• _DATA_:

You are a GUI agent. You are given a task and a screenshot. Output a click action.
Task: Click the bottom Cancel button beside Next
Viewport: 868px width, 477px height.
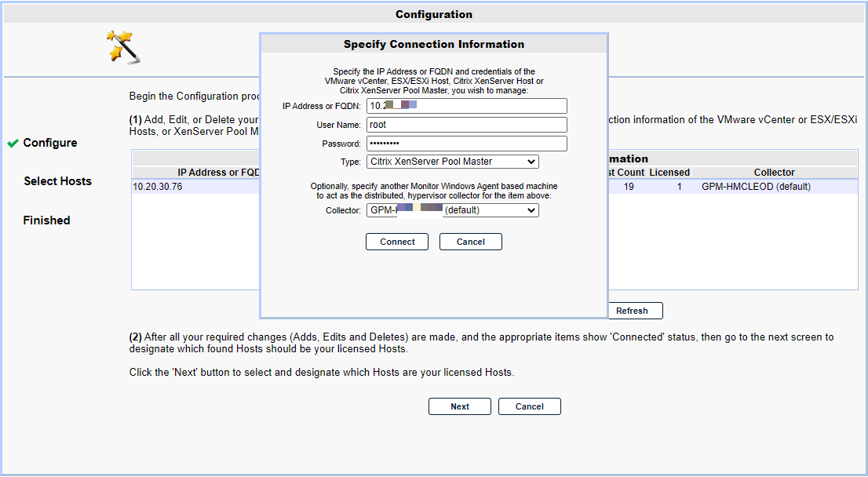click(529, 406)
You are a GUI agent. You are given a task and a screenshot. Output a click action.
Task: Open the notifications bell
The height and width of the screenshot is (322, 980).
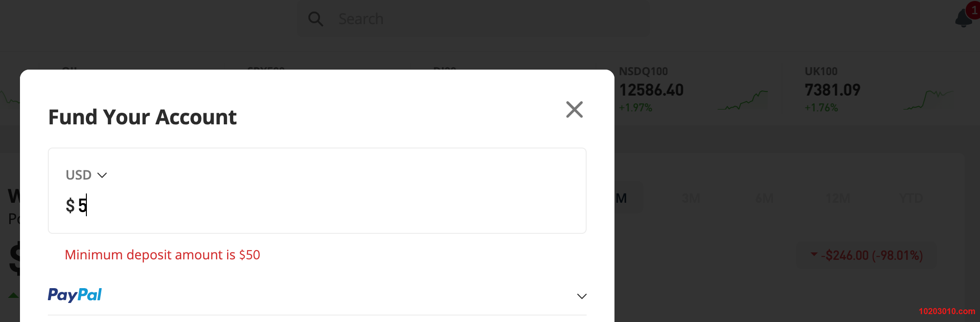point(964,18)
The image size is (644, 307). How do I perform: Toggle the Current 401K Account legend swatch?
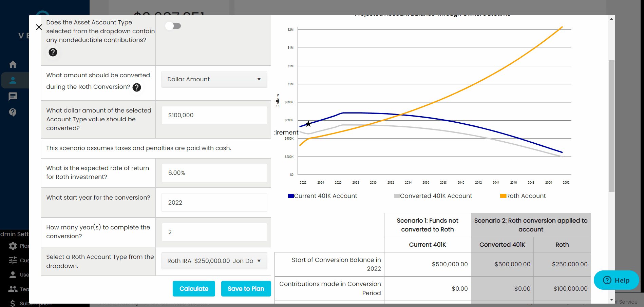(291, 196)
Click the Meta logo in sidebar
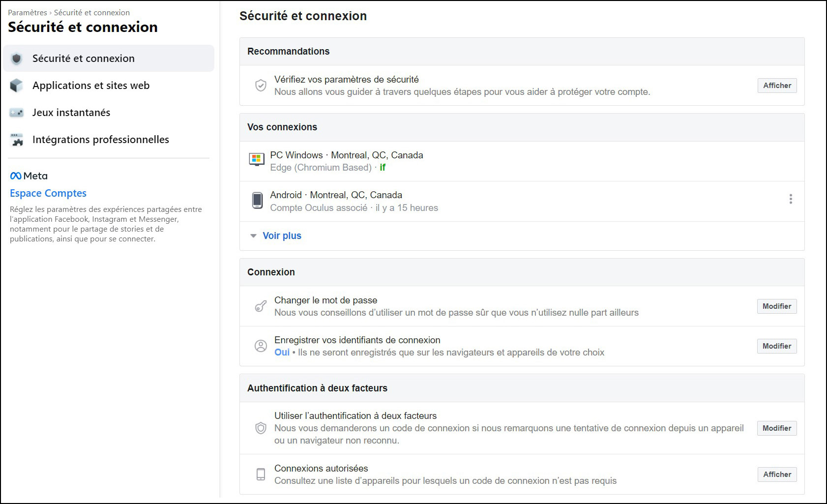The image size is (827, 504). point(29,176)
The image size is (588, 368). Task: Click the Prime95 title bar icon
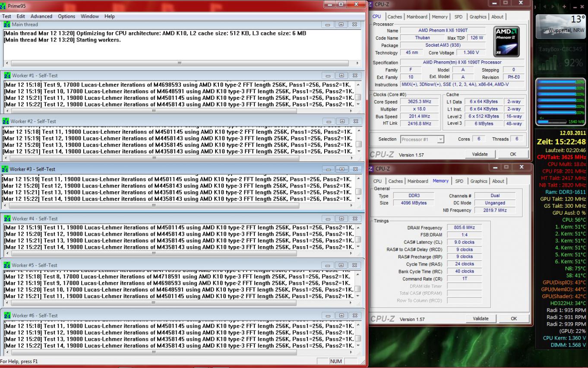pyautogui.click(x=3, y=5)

--

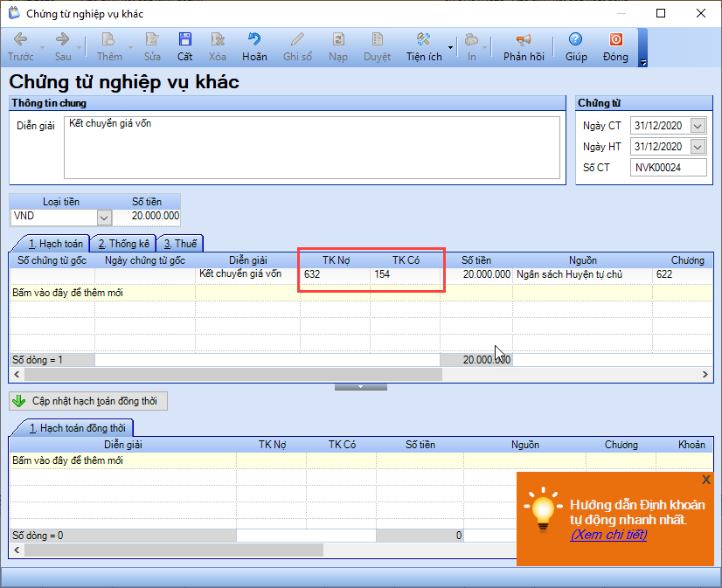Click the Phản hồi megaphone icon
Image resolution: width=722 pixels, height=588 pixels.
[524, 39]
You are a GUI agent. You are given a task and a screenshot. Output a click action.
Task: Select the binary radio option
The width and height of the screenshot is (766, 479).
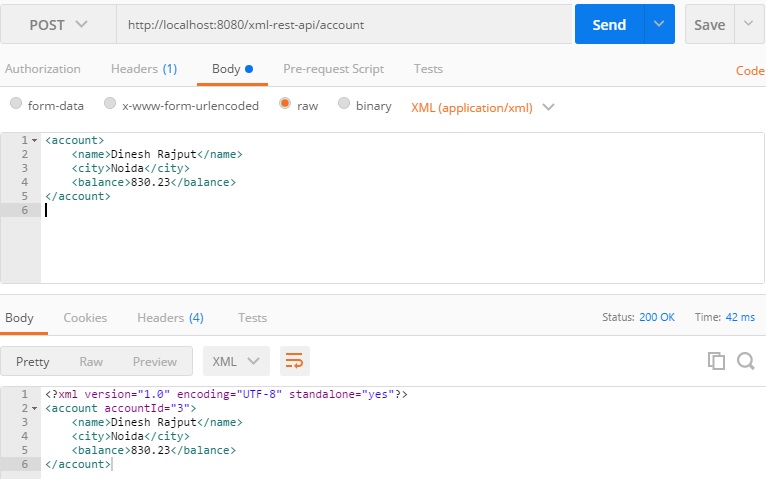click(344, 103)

---

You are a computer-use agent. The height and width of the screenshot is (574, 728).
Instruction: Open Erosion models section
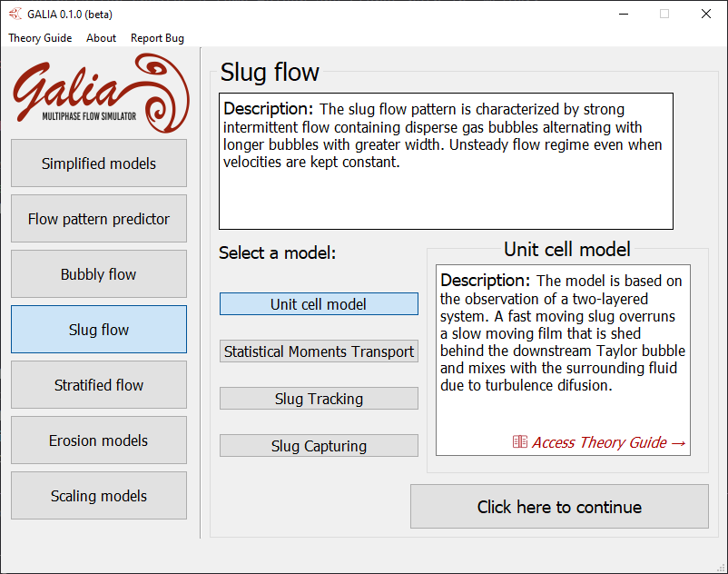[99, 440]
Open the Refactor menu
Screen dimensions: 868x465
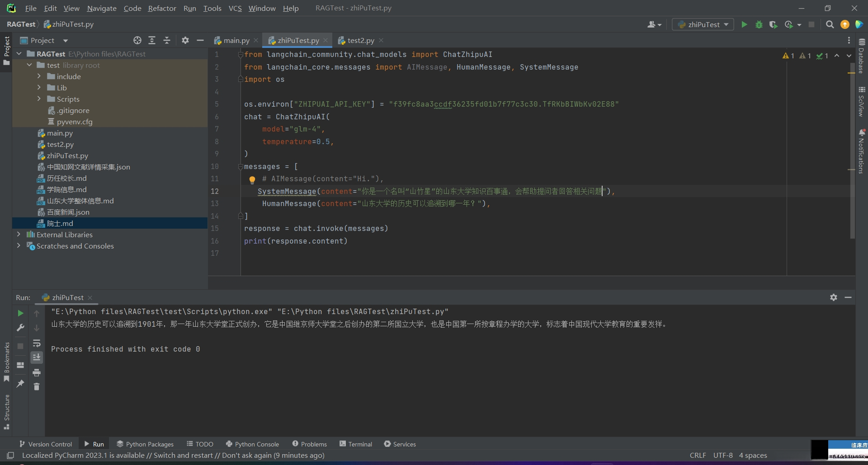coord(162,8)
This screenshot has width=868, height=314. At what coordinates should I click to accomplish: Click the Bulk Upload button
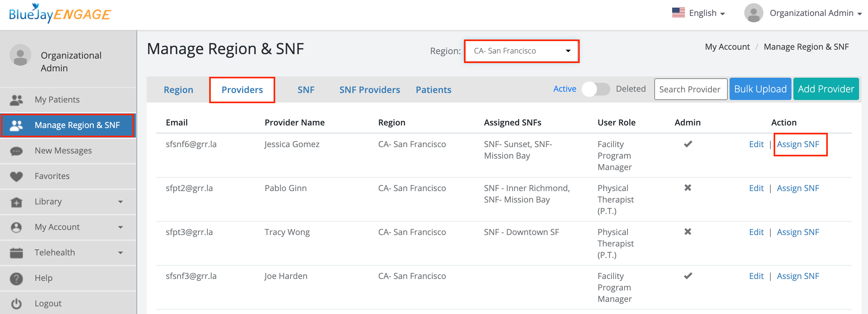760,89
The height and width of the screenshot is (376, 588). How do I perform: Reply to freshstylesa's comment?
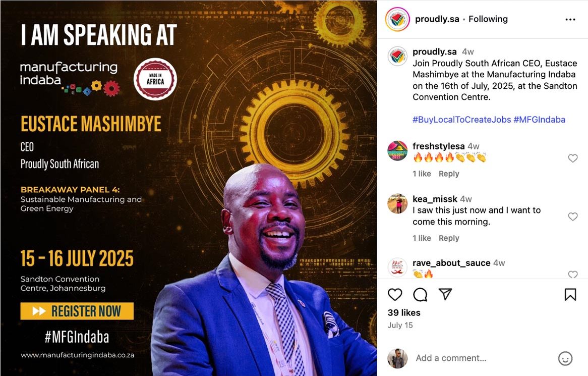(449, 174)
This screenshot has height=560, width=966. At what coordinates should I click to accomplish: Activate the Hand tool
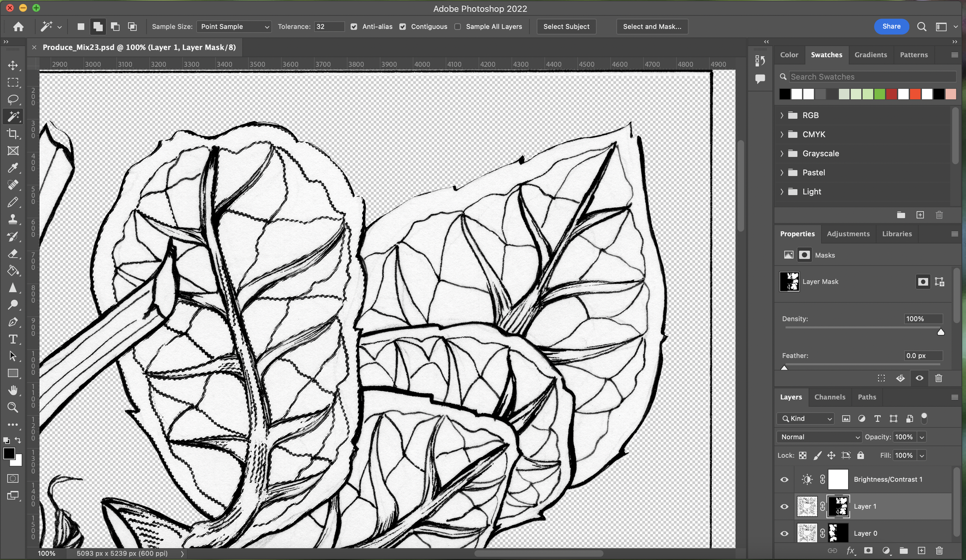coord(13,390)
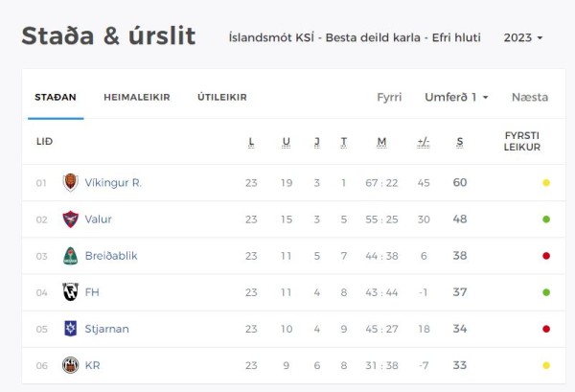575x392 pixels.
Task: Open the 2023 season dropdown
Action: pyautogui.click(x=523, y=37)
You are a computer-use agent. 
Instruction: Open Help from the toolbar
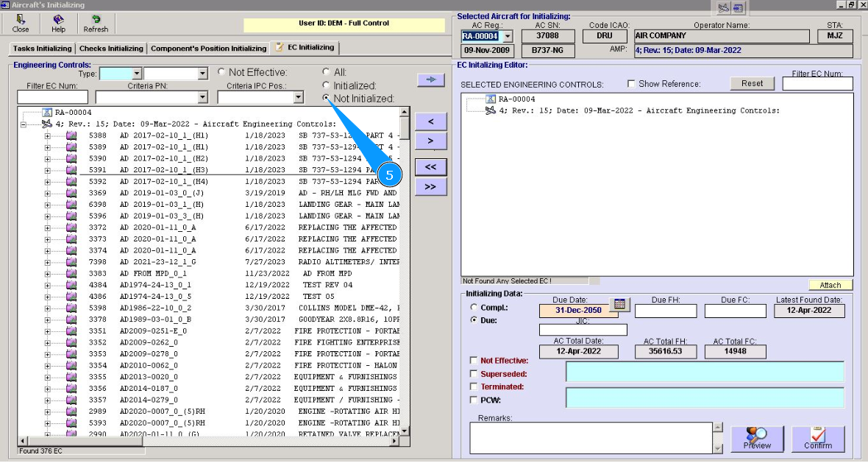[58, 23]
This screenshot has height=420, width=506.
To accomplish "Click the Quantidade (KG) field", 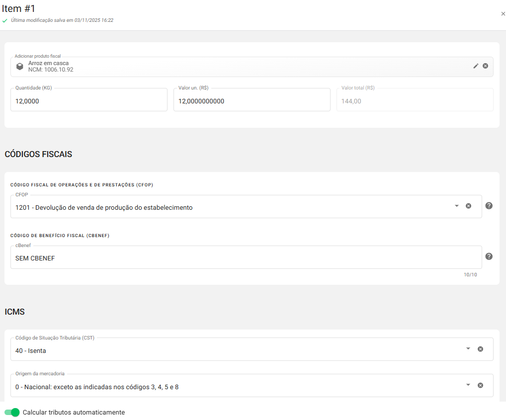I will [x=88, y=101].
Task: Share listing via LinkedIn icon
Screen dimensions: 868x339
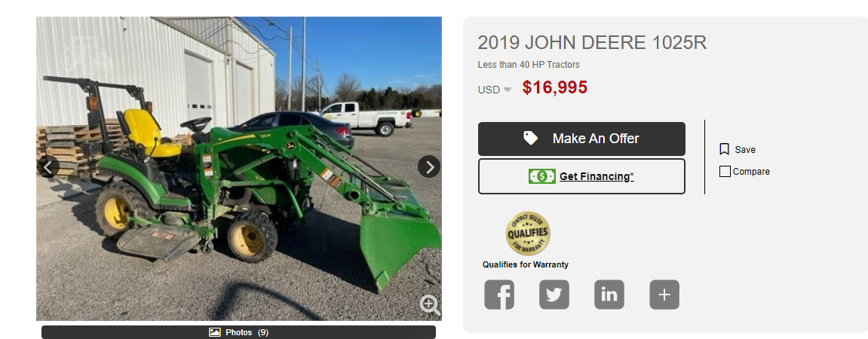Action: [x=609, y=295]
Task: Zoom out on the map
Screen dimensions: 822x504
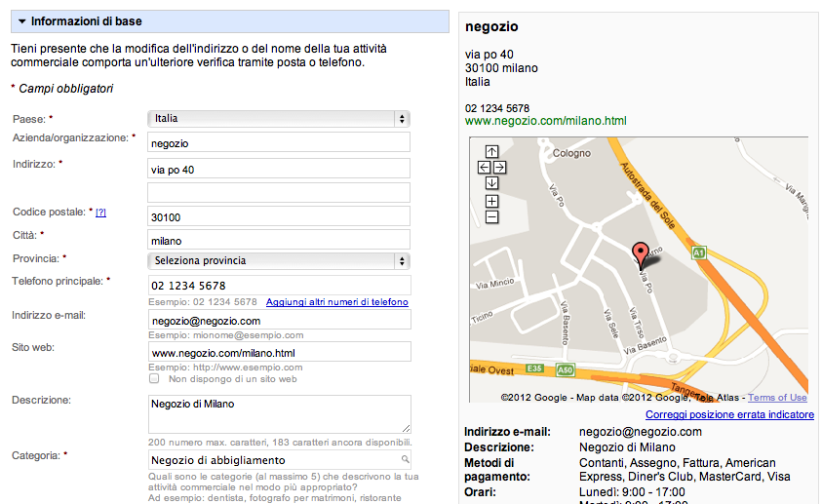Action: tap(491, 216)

• _WORK TO BE COMPLETED_: Return the stretch of data that begins with the line showing "The height and width of the screenshot is (376, 588)." and goes on through the line showing "This screenshot has height=420, width=506.", exactly, with pictures removed.

• _ANSWER SECTION_:
The height and width of the screenshot is (376, 588). How do I perform: Reply to freshstylesa's comment?
(449, 174)
This screenshot has height=560, width=966. At what coordinates should I click to accomplish: Activate the Hand tool
coord(13,390)
575x392 pixels.
Task: Open the 2023 season dropdown
Action: pyautogui.click(x=523, y=37)
You are a computer-use agent. 
Instruction: Open Help from the toolbar
[58, 23]
This screenshot has height=420, width=506.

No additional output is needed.